Currently, no one in the on-premises data center can access Amazon S3.
Which solution will resolve this connectivity issue?

Answer options

• A. Configure a private virtual interface on the Direct Connect connection. Update the on-premises routing tables to choose Direct Connect as the preferred next hop for traffic destined for Amazon S3.
• B. Establish an S3 VPC endpoint for the company's Amazon VPC. Configure a private virtual interface on the Direct Connect connection. Update the on-premises routing tables to choose Direct Connect as the preferred next hop.
• C. Configure a public virtual interface on the Direct Connect connection. Update the on-premises routing tables to choose Direct Connect as the preferred next hop for traffic destined for Amazon S3.
• D. Configure a public virtual interface on the Direct Connect connection. Establish an AWS managed VPN over the connection.
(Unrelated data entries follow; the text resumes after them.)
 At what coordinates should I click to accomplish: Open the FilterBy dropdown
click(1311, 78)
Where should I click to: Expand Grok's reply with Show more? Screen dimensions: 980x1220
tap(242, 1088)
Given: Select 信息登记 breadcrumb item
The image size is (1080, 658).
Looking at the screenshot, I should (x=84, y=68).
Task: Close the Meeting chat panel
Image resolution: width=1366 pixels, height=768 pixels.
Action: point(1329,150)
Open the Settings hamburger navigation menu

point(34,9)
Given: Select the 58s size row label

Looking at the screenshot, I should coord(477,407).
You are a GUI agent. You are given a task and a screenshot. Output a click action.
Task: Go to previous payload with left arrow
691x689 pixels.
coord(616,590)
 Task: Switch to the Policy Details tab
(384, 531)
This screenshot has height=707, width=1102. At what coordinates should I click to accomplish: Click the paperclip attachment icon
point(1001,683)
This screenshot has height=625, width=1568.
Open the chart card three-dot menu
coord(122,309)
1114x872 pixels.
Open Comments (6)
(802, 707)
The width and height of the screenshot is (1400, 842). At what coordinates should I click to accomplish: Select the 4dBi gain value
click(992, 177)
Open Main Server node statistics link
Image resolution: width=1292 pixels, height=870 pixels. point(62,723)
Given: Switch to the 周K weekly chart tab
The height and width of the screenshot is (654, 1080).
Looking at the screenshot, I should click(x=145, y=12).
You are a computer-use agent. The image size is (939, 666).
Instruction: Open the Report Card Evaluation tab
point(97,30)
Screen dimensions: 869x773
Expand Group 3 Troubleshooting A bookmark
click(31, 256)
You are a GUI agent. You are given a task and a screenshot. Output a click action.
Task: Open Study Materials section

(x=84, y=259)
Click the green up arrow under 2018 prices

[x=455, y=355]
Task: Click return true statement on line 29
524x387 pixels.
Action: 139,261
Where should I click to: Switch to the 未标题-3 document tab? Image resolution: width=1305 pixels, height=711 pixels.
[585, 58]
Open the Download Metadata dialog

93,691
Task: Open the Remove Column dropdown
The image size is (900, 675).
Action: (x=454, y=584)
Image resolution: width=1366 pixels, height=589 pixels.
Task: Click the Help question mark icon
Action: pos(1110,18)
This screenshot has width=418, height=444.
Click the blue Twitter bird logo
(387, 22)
Update the on-premises routing tables to choose the VPN connection as the preferred next hop.

Correct answer: C

Explanation

The correct answer is C because it allows S3 traffic to route through the Direct Connect using a public virtual interface, which is necessary for accessing Amazon S3. Options A and B involve private virtual interfaces and VPC endpoints, which do not resolve the issue of accessing S3 over the Direct Connect with the current firewall restrictions. Option D introduces unnecessary complexity with a VPN, which is not required for direct access to S3.